While ideally the debt-to equity ratio of a financially healthy company should be less than 40%, several factors such as industry life-cycle and economic conditions can result in a company raising a significant amount of debt. LEDS’s debt-to-equity ratio stands at 32.39%, which means its risk of facing a debt-overhang is very low.
Are you a shareholder? LEDS’s low debt is also met with low coverage. This indicates room for improvement as its cash flow covers less than a quarter of its borrowings, which means its operating efficiency could be better. However, the company exhibits an ability to meet its near term obligations should an adverse event occur. Given that its financial position may be different. I suggest keeping on top of market expectations for LEDS’s future growth on our free analysis platform.

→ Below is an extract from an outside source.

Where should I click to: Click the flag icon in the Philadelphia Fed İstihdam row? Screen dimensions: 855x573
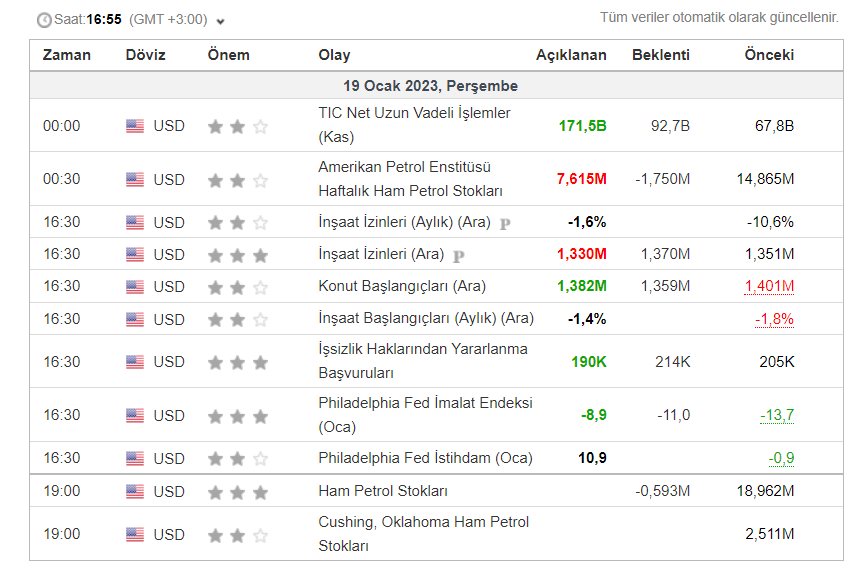(135, 459)
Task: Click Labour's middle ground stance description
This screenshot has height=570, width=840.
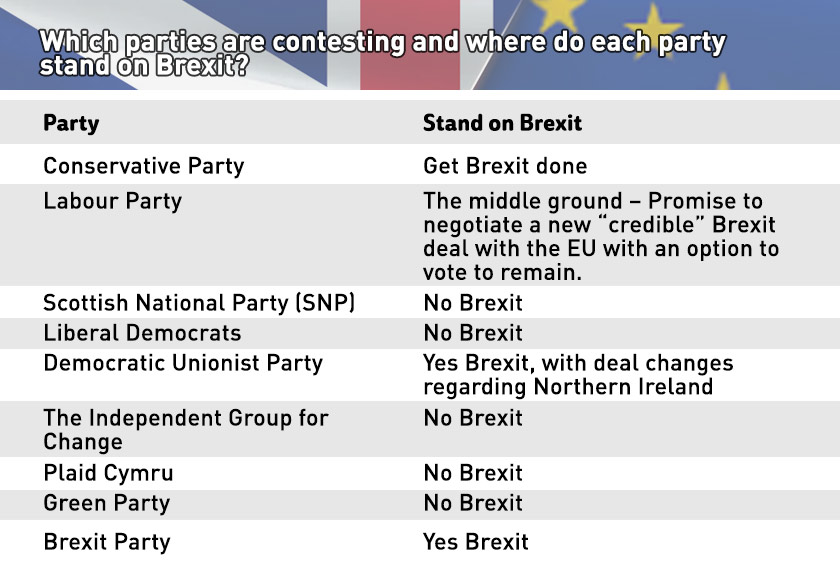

Are you a potential investor? SemiLEDs currently has financial flexibility to ramp up growth in the future. Moreover, its high liquidity means the company should continue to operate smoothly in the case of adverse events. To gain more conviction in the stock, you need to also analyse LEDS’s track record. I encourage you to continue your research by taking a look at LEDS’s past performance analysis on our free platform in order to determine for yourself whether its debt position is justified.
To help readers see pass the short term volatility of the financial market, we aim to bring you a long-term focused research analysis purely driven by fundamental data. Note that our analysis does not factor in the latest price sensitive company announcements.
The author is an independent contributor and at the time of publication had no position in the stocks mentioned.